● Brief:
Provide the entries once more, identical in every word.

=== Recorded data ===

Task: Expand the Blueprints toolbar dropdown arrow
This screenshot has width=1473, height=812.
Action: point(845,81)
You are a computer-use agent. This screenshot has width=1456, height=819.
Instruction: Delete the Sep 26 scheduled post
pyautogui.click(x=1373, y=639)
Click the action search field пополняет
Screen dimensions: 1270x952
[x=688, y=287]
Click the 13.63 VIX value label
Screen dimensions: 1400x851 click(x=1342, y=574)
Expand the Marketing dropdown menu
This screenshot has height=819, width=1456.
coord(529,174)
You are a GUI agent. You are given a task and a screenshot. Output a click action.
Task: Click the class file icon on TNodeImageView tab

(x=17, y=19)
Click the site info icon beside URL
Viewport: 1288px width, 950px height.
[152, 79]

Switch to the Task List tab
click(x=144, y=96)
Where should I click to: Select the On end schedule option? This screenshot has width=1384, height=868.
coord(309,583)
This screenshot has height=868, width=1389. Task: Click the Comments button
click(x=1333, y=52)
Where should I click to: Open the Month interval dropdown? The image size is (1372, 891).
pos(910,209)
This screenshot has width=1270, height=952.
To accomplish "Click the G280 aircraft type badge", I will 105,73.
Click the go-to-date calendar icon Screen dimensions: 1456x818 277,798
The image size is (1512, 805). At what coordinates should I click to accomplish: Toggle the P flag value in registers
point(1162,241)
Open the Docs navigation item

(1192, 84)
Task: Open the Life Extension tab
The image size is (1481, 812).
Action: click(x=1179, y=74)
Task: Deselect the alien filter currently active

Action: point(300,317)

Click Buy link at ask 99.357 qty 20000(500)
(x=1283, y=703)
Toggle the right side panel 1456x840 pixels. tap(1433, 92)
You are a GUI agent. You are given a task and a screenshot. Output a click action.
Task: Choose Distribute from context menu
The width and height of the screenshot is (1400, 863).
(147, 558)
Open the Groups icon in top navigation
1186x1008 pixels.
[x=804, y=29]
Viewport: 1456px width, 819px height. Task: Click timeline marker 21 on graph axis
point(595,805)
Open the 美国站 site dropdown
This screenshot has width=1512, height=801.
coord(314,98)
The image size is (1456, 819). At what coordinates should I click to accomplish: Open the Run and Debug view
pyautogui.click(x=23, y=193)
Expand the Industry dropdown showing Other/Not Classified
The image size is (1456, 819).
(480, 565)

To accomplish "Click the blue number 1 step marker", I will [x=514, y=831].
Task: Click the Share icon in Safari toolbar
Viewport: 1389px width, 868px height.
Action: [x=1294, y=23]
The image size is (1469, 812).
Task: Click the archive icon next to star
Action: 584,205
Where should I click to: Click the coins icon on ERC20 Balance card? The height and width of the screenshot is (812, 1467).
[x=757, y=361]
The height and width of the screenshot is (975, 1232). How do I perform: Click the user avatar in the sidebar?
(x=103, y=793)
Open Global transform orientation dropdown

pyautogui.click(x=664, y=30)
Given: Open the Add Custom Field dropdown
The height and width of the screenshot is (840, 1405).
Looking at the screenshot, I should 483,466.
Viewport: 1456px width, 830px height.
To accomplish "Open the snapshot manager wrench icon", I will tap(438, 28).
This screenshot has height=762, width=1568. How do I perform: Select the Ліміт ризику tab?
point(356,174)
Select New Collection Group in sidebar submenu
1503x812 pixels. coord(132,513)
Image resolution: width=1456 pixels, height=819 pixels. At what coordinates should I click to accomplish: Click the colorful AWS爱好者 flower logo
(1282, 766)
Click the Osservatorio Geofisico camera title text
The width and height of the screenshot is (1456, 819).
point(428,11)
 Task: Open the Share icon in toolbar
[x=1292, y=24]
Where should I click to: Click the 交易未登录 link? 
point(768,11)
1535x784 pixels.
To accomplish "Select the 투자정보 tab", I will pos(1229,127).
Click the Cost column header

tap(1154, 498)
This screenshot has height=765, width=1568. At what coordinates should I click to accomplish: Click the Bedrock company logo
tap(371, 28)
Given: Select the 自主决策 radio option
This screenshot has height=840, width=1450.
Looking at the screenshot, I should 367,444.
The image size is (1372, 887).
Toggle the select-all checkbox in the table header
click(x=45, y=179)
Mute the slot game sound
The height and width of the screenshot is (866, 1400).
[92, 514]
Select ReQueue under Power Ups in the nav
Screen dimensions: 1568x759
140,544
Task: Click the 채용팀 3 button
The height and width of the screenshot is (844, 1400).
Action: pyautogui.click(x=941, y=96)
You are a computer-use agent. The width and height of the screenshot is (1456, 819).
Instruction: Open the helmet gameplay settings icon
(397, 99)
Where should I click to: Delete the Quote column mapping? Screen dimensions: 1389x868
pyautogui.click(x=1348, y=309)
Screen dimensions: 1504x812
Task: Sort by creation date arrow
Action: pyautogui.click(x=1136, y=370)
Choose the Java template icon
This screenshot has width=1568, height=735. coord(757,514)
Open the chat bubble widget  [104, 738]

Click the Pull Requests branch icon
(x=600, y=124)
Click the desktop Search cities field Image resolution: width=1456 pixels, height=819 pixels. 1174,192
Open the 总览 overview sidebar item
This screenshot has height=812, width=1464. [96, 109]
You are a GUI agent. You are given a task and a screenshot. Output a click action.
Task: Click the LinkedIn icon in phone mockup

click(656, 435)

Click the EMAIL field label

===

● Solution to this problem:
Task: Expand the Blueprints toolbar dropdown arrow
This screenshot has width=1473, height=812.
Action: point(845,81)
You are a computer-use agent. This screenshot has width=1456, height=819.
Instruction: Delete the Sep 26 scheduled post
pyautogui.click(x=1373, y=639)
Click the action search field пополняет
Screen dimensions: 1270x952
[x=688, y=287]
Click the 13.63 VIX value label
Screen dimensions: 1400x851 click(x=1342, y=574)
Expand the Marketing dropdown menu
This screenshot has height=819, width=1456.
coord(529,174)
You are a GUI agent. You are given a task and a screenshot. Output a click action.
Task: Click the class file icon on TNodeImageView tab

(x=17, y=19)
Click the site info icon beside URL
Viewport: 1288px width, 950px height.
[152, 79]

Switch to the Task List tab
click(x=144, y=96)
Where should I click to: Select the On end schedule option? This screenshot has width=1384, height=868.
coord(309,583)
This screenshot has height=868, width=1389. Task: Click the Comments button
click(x=1333, y=52)
Where should I click to: Open the Month interval dropdown? The image size is (1372, 891).
pos(910,209)
This screenshot has width=1270, height=952.
To accomplish "Click the G280 aircraft type badge", I will 105,73.
Click the go-to-date calendar icon Screen dimensions: 1456x818 277,798
The image size is (1512, 805). At what coordinates should I click to accomplish: Toggle the P flag value in registers
point(1162,241)
Open the Docs navigation item

(1192, 84)
Task: Open the Life Extension tab
The image size is (1481, 812).
Action: click(x=1179, y=74)
Task: Deselect the alien filter currently active

Action: point(300,317)

Click Buy link at ask 99.357 qty 20000(500)
(x=1283, y=703)
Toggle the right side panel 1456x840 pixels. tap(1433, 92)
You are a GUI agent. You are given a task and a screenshot. Output a click action.
Task: Choose Distribute from context menu
The width and height of the screenshot is (1400, 863).
(147, 558)
Open the Groups icon in top navigation
1186x1008 pixels.
[x=804, y=29]
Viewport: 1456px width, 819px height. Task: Click timeline marker 21 on graph axis
point(595,805)
Open the 美国站 site dropdown
This screenshot has width=1512, height=801.
coord(314,98)
The image size is (1456, 819). At what coordinates should I click to accomplish: Open the Run and Debug view
pyautogui.click(x=23, y=193)
Expand the Industry dropdown showing Other/Not Classified
The image size is (1456, 819).
(480, 565)

To accomplish "Click the blue number 1 step marker", I will [x=514, y=831].
Task: Click the Share icon in Safari toolbar
Viewport: 1389px width, 868px height.
Action: [x=1294, y=23]
The image size is (1469, 812).
Task: Click the archive icon next to star
Action: 584,205
Where should I click to: Click the coins icon on ERC20 Balance card? The height and width of the screenshot is (812, 1467).
[x=757, y=361]
The height and width of the screenshot is (975, 1232). How do I perform: Click the user avatar in the sidebar?
(x=103, y=793)
Open Global transform orientation dropdown

pyautogui.click(x=664, y=30)
Given: Open the Add Custom Field dropdown
The height and width of the screenshot is (840, 1405).
Looking at the screenshot, I should 483,466.
Viewport: 1456px width, 830px height.
To accomplish "Open the snapshot manager wrench icon", I will tap(438, 28).
This screenshot has height=762, width=1568. How do I perform: Select the Ліміт ризику tab?
point(356,174)
Select New Collection Group in sidebar submenu
1503x812 pixels. coord(132,513)
Image resolution: width=1456 pixels, height=819 pixels. At what coordinates should I click to accomplish: Click the colorful AWS爱好者 flower logo
(1282, 766)
Click the Osservatorio Geofisico camera title text
The width and height of the screenshot is (1456, 819).
point(428,11)
 Task: Open the Share icon in toolbar
[x=1292, y=24]
Where should I click to: Click the 交易未登录 link? 
point(768,11)
1535x784 pixels.
To accomplish "Select the 투자정보 tab", I will pos(1229,127).
Click the Cost column header

tap(1154, 498)
This screenshot has height=765, width=1568. At what coordinates should I click to accomplish: Click the Bedrock company logo
tap(371, 28)
Given: Select the 自主决策 radio option
This screenshot has height=840, width=1450.
Looking at the screenshot, I should 367,444.
The image size is (1372, 887).
Toggle the select-all checkbox in the table header
click(x=45, y=179)
Mute the slot game sound
The height and width of the screenshot is (866, 1400).
[92, 514]
Select ReQueue under Power Ups in the nav
Screen dimensions: 1568x759
140,544
Task: Click the 채용팀 3 button
The height and width of the screenshot is (844, 1400).
Action: pyautogui.click(x=941, y=96)
You are a computer-use agent. The width and height of the screenshot is (1456, 819).
Instruction: Open the helmet gameplay settings icon
(397, 99)
Where should I click to: Delete the Quote column mapping? Screen dimensions: 1389x868
pyautogui.click(x=1348, y=309)
Screen dimensions: 1504x812
Task: Sort by creation date arrow
Action: pyautogui.click(x=1136, y=370)
Choose the Java template icon
This screenshot has width=1568, height=735. coord(757,514)
Open the chat bubble widget  [104, 738]

Click the Pull Requests branch icon
(x=600, y=124)
Click the desktop Search cities field Image resolution: width=1456 pixels, height=819 pixels. 1174,192
Open the 总览 overview sidebar item
This screenshot has height=812, width=1464. [96, 109]
You are a GUI agent. You are given a task and a screenshot. Output a click action.
Task: Click the LinkedIn icon in phone mockup

click(656, 435)

Click the EMAIL field label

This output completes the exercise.